Pacific Rim: Across The Pond

There's something fascinating -- intriguing -- about a Mexican director making a film that is subtextually all about the spiritual/cultural nexus between the USA and Japan, our blood sister 'across the pond' as the British say, but in this case the pond is the Pacific Ocean, not the Atlantic. Being from the East Coast, I always thought Japan was as far away as possible: Europe, Russia, China, then finally Nihon. Looking at Googlemaps, I see that from a West Coast POV, Nihon is just across the sea. From the shore of Malibu, Sarah Palin could claim to see the coast of Sendai. The Pacific is our nexus. Indeed, from an Atlantic POV, you can't understand the Asian front of WWII. That war was about the Pacific Ocean.

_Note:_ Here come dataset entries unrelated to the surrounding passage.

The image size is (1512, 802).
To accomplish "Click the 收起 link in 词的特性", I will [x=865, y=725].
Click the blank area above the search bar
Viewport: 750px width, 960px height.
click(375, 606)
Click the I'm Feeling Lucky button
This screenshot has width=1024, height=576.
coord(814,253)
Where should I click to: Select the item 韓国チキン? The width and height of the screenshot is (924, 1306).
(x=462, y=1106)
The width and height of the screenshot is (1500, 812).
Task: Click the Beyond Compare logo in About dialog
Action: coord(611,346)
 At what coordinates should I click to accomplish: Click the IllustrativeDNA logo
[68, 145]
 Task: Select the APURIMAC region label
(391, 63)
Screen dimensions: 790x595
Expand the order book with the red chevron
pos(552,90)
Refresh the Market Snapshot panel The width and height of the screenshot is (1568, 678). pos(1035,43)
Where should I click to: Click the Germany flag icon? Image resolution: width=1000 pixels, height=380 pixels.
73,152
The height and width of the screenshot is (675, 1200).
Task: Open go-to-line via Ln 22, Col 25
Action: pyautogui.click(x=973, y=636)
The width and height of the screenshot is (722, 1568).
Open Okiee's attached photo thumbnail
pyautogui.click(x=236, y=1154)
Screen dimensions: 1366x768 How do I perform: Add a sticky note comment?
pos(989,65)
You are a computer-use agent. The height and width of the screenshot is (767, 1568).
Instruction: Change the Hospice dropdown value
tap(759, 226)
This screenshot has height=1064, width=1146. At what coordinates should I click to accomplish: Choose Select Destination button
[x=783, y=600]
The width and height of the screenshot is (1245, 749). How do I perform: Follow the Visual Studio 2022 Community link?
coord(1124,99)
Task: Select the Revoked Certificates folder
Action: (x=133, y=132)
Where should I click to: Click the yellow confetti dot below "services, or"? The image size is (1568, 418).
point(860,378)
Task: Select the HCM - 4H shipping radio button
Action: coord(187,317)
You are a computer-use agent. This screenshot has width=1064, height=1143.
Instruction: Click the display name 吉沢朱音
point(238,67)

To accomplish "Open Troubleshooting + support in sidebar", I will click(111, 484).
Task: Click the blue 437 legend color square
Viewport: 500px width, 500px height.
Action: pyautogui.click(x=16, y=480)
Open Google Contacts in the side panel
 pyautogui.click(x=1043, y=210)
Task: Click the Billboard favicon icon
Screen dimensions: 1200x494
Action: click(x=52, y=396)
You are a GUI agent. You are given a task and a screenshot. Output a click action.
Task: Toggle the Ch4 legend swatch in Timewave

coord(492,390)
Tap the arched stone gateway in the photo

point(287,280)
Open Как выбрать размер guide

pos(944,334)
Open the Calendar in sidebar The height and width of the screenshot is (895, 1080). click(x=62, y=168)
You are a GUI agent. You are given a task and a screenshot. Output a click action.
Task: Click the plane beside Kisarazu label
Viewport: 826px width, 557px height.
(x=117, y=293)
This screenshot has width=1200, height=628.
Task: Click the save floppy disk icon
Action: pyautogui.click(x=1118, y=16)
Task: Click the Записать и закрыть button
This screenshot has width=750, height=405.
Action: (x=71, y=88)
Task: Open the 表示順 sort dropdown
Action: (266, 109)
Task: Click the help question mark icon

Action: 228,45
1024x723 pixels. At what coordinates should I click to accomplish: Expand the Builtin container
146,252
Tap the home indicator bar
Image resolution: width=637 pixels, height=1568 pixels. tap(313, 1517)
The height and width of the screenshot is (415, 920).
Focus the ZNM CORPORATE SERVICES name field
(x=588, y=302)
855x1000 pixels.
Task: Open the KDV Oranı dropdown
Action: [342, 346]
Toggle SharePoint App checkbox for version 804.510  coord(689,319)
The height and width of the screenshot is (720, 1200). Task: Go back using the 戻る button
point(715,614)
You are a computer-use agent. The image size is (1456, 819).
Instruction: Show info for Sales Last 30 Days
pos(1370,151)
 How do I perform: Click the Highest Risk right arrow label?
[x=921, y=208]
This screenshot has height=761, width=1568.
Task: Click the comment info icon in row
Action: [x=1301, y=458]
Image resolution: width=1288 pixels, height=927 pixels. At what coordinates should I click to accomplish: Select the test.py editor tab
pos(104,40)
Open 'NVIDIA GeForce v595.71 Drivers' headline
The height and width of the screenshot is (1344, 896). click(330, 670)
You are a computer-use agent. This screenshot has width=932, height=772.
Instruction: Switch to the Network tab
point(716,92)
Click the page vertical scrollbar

I don't think there is any other country besides the UK with as large a presence in American popular culture as Japan.  I don't think that's a coincidence.  Pacific Rim references martial arts*, anime, Transformers, but most of all Godzilla. And like Gojira, Rim is a monster movie that aspires to philosophical depth. (That Del Toro harmonizes the original Gojira masterpiece with the superficially silly Toho rubber suit spin-off franchise is the topic of a film studies master's thesis; those movies about Godzilla being kidnapped by martians aren't as infantile as you might remember them.) Of course, Rim must bow to its great and massive progenitor: Gojira is Hiroshima and Nagasaki filtered through Japanese dragon mythology. That is some deep shit. I know of no scene in cinema more intellectually profound than Serizawa's epiphany. What topic, other than God, is more significant than self-inflicted human extinction?

Rim is also about global apocalypse, though not self-inflicted. To credit Del Toro's skill, he evokes the end of the world more distressingly than any other blockbuster -- more than Deep Impact. This ain't the Death Star, motherfucker, this is The End. What does it mean that in Rim, nuclear weapons are humanity's only hope? What does it mean when an African-American tech warrior emerges from a cloud of apocalyptic dust to rescue and then adopt a Japanese girl?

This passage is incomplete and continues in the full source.